本方法的第一步包含将至少一个块茎去皮,从而获得至少一个去皮的块茎和块茎皮组合物。在本文中,去皮表示至少部分地去除块茎的果皮。果皮是块茎的外层或表皮(skin),它已经暴露在块茎生长的土壤中。去皮通常不仅包括去除表皮,而且包括直接存在于表皮下的至少部分皮质和/或果肉。优选地,本文中的去皮表示去除块茎的外层,其中,所述外层的平均厚度为0.2-5mm,优选地0.5-3mm。在本文中,产生的去皮的块茎也可称为块茎果肉。
许多常规的去皮技术仅去除果皮的可触及部分,即,例如马铃薯的裂缝和陡孔中的果皮保留在原位。尽管这种去皮足以获得本方法的至少部分益处,去皮优选表示完全去除块茎的外层,即在生长过程中暴露于土壤的全部外层。

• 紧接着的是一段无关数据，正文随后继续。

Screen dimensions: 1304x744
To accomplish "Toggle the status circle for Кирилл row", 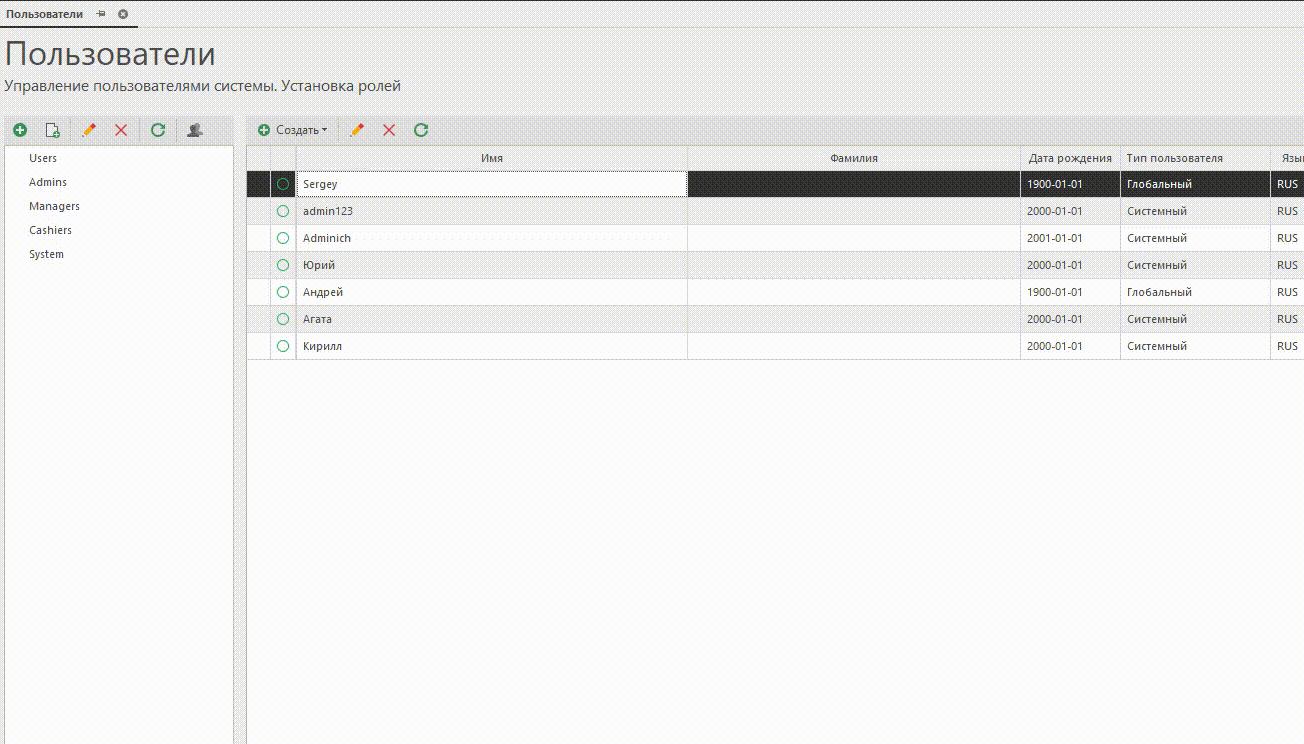I will (283, 346).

块茎的去皮是众所周知的。去皮可以通过例如使用刀切掉外层来实现。然而,在工业规模上,去皮优选通过机械去皮或蒸汽去皮来实现。
在此文中,机械去皮包含摩擦、刷洗、切割、锉磨或以其他方式机械去除(至少部分)块茎外层。这种技术是众所周知的。
蒸汽去皮也是已知的,并且包含使块茎经受蒸汽以去除外层的步骤。蒸汽去皮可以与机械去皮结合使用。
在本方法的步骤b中,加工至少一个去皮的块茎以获得含块茎蛋白质的水性溶液。此类加工包含例如块茎的制浆(pulping)、捣碎(mashing)、锉磨(rasping)、研磨(grinding)、压制或切割,并且任选地与水的组合,以获得含块茎蛋白质的所述水性溶液。这种水性溶液也可称为块茎汁或块茎加工用水。
块茎汁通常包含淀粉,并且可以进行淀粉去除步骤,例如通过本领域已知的倾析、旋流或过滤,以获得含块茎蛋白质的水性溶液。在这个实施方案中,水性溶液优选是来自淀粉工业的废物,例如在马铃薯工业中分离淀粉后获得的马铃薯汁(PFJ)。优选地,在蛋白质分离步骤之前,对块茎汁进行淀粉去除步骤。
在其他实施方案中,去皮的块茎通过切割加工以形成诸如薯片和薯条的加工块茎产品的基础的形状。这种切割,在存在水的情况下进行,产生含块茎蛋白质的水性溶液。
在一个实施方案中,块茎可以通过水射流处理以切割块茎。在另一个实施方案中,例如在水存在的情况下,块茎可以通过切割刀来加工。由这样的切割过程产生的水包含块茎蛋白质,因此是在步骤b的含义下的含块茎蛋白质的水性溶液。
该加工还可包含选自微滤、渗滤、絮凝、浓缩、亚硫酸盐添加、配糖生物碱去除、脉冲电场处理、pH调节和/或块茎工业中常规的其他步骤的一个或更多个步骤。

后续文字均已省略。